While I’m doodling in my head along those lines, I’m showcasing the bread and butter stack and content. Everyone in my business has a stack. I’m wearing a Supermarket Math hat now, thinking in terms of what’s in inventory. Does anyone remember LAMP? Linux Apache MySQL P-language (e.g. Perl, Python, PHP). That’s a good example of a classic stack, and a doorway into cloud-based architecture.

I told Paul I thought we were in some National Geographic article, about Oregonians in October, harvesting something like beer hops, but with crazier names for strains.  Paul and I have a collaborative relationship based on a practice Glenn established.  

I’ve been thinking about Glenn a lot today, and of my mother, two people I lost in the last year. Paul is a retired chef with a luxury hotel background, specializing in Anglo-French cuisine. He reminds us of our buddy Steve Holden who used to live in the same apartment complex. Yes, a past chairman of the Python Software Foundation and conference organizer who helped get the Pycons going.

You may find more about Steve by searching these journals. I tended to accompany him to these conferences he would organize, as one of the people on hand to keep things on track. Djangocon, Apachecon… some even more obscure ones, always excellent in their own way, as Steve knew a thing or two and relied on Nancy and her team, out of Orlando.

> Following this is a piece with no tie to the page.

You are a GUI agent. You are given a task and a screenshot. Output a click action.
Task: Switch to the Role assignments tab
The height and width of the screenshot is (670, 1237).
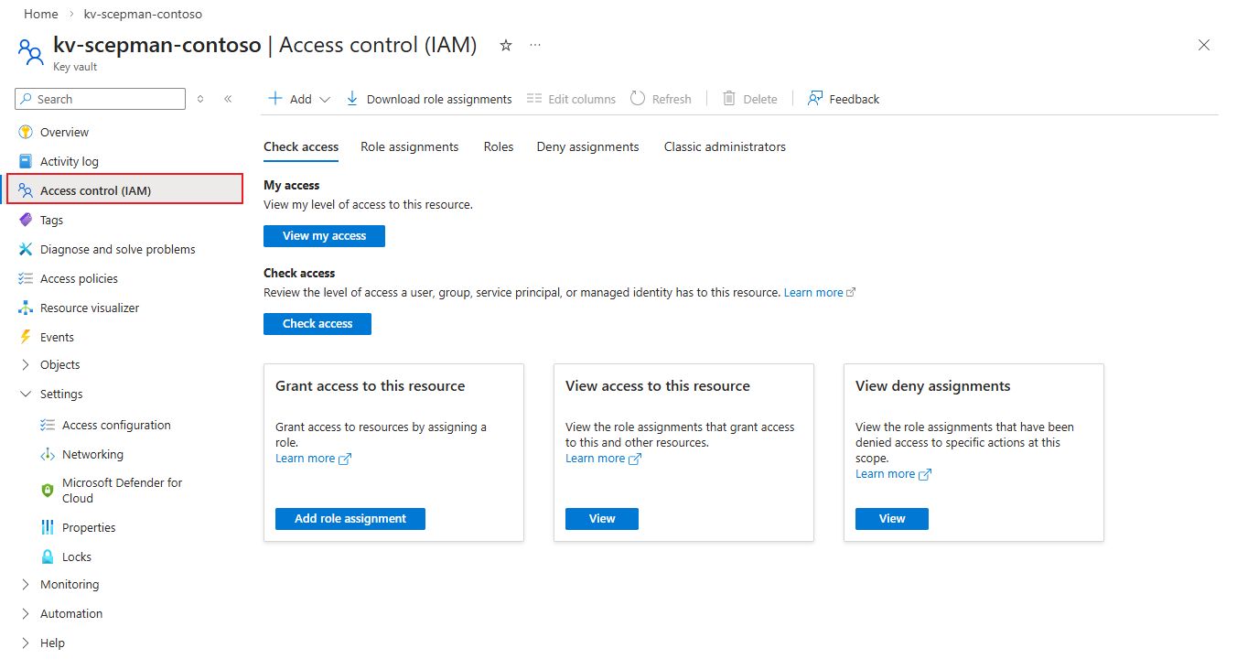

Regarding the showcasing I’m doing, the embedded screen shot above is one you can click on to gain access to its original context, where a much bigger and higher resolution view is available. Here’s a direct link. You’ll find I’m going on about a certain “NCLB Polyhedron” where NCLB = No Child Left Behind, a meme from the Obama years. I was trying to get Phi (the golden ratio) a more exalted place in the curriculum. 

The meme was somewhat tongue in cheek, more like something a MAD magazine might run with, versus a sober upstanding mass-published mathematics textbook devoid of social commentary. I was engaged in the andragogical practice of preserving a level of comic edginess that helps me retain the attention of certain readers (mainly fans of mine).

Any number of secular mathematicians will testify that Phi is harmless and is easily shared in a curriculum context that has nothing to do with demons or devils (we’re coming up on Halloween here). I hope I’m not being too cryptic. The golden mean crops up in connection with five-fold symmetry geometric gizmos long associated with various cults (or call them subcultures) savvy about this specific aesthetic.

This version of the Notebook does not yet contain much in the way of graphics. I’m focused on sympy, the Python library, and its equation-solving capabilities.

Asylum City would provide more opportunities for denizens to watch shows and start catching up on their own situation as seen from different angles. The Gazans, like the Ukrainians, would get that the world cares about them and in turn is eager to develop its generic ability to manage refugees in a humane way. If climate change hits the way some think it will, we’ll be glad for the practice.  However the need is real even today.

We have the need for skillful rehabilitation programs on a large scale almost everywhere, as people seek a better life in another set of circumstances.